You see this is de rigueur in California. We’ve got no problem with immigrants, sometimes it seems they outnumber those born here. And I wasn’t born here, I immigrated here, albeit from the east coast. I got here before the tide turned, before people became so jealous they had to denigrate the place. I can bitch all day about Los Angeles, but there’s nowhere I’d rather live. Sure, the traffic is hell. But it’s a land of freedom. The only person who ever asked me my SAT scores was from the east coast. It’s a fluid society, and everybody treats you like maybe you’re floating to the top, even though everybody’s so into their own trip they ignore you, which is exactly what I want.
So Jose has got two kids and as we’re talking he asks me if I have the receipt for the old battery.
OF COURSE I DO! THAT’S JUST THE KIND OF GUY I AM!
Turns out, on a prorated basis, I’ll have to pay just shy of eighty bucks. Cool, install it.
And then I’m thinking of battery installations previous.
They’re fewer than those in the 2002, but they still happen.
Why does the damn car need a battery, why are there so many moving parts?
So I was talking to Ron Stone’s kid Zach the other night about his Tesla 3. Ron said Zach loved it, couldn’t stop testifying about it.
I asked about charging. Zach said it was a non-issue. And that the charging curve was steep, you got a lot of miles right at the beginning, it’s only if you wanted the last couple that it took a long time.
But what stuck with me was when I asked Zach about maintenance costs. You hear all these stories about build quality.

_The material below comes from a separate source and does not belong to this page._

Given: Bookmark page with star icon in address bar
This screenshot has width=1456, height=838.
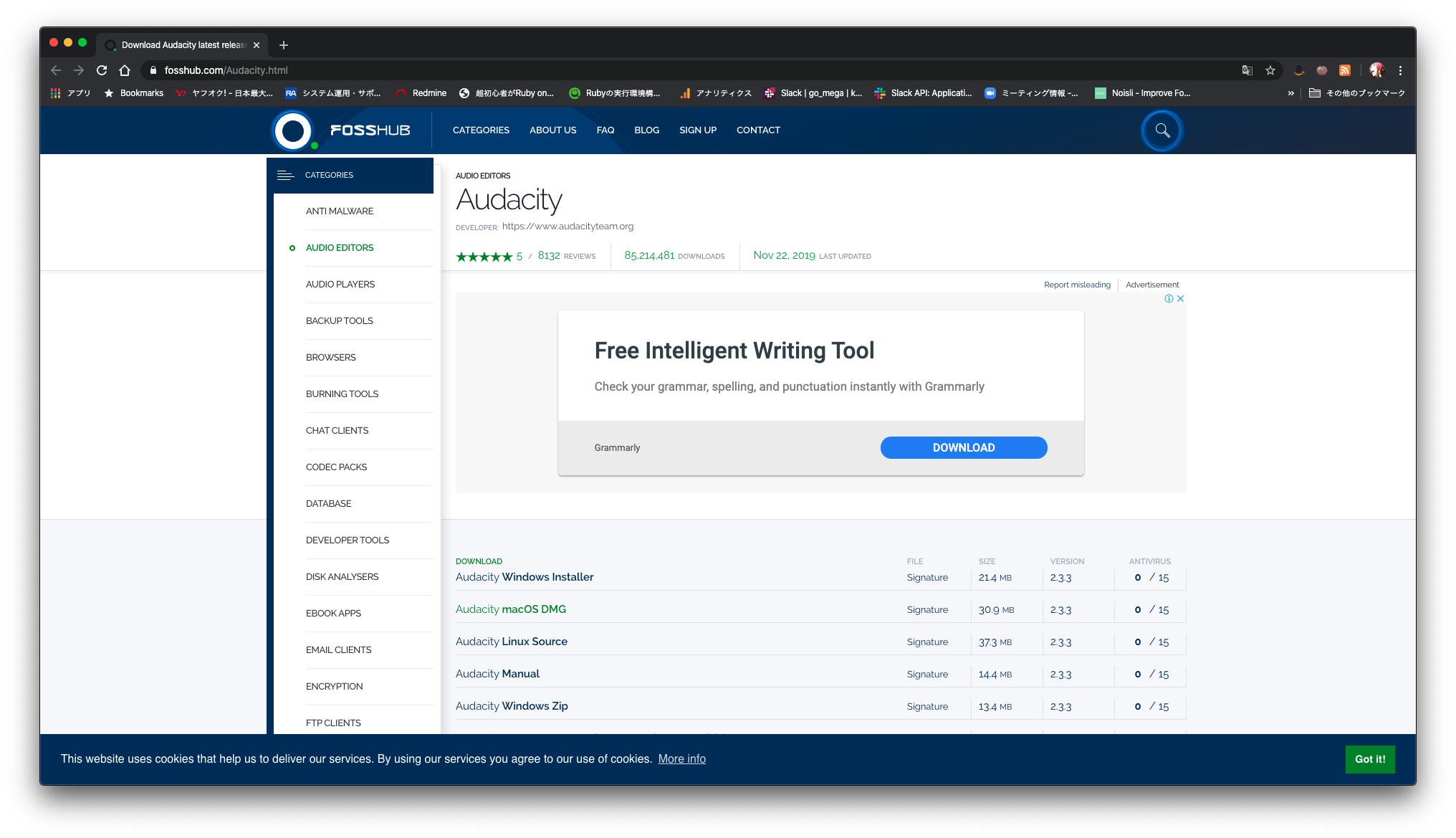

Zach had driven it for 31,000 miles and the only money he’d spent on maintenance was for window washer fluid.
Now Teslas need no tuneups, there are very few moving parts. And the acceleration/performance is of near-supercar quality.
And sure, the batteries in a Tesla are more voluminous and integral than they are in my Saabaru. And if you drive a Prius long enough you need a new battery pack, which ain’t cheap.
And the right wing can’t stop laughing about electric cars. As for pollution, there is less, even though you’ve got to create the electricity, because electric engines are so much more efficient, i.e. the energy goes to power, whereas with gasoline internal combustion engines, a lot of the energy is thrown off in useless heat.
And supposedly Tesla would be eclipsed by the major car companies when they got up to speed, but the truth is Tesla’s battery technology is far superior.
So, does Tesla win?
Damned if I know. Look at WeWork. As for Elon Musk, he’s got a credibility problem, he’s demonstrated that nerds are not normal, but he is a visionary. If you want to make America great again, it will be about pushing the envelope of the future, not returning to the past.
And in the future I don’t want to own a car. And people won’t. Because it’s a bad use of a resource, it sits parked most of the time.
But I can’t get a Tesla anyway, because I’ve got to park my car on the street, we’ve only got a one car garage.
But it’s funny to be living on the cusp of the future, caught between two worlds. I’m replacing my car battery, Zach Stone has never stopped at a gas station, his car won’t need the fuel injection cleaned.
We expect everything to work right out of the box, until it doesn’t, then we throw it away and get a new one, which bugs oldsters, they’d rather repair, but that’s a bad use of human resources. Furthermore I don’t trust humans, I trust machines. Yup, straight off the factory floor, that’s how I like my products, as soon as a human touches them…they oftentimes screw them up, like I said, they’re only in the gig for a while and they’re low-paid with little expertise.
But I’m confident Jose did a good job.
But I’d rather not buy another battery for this car.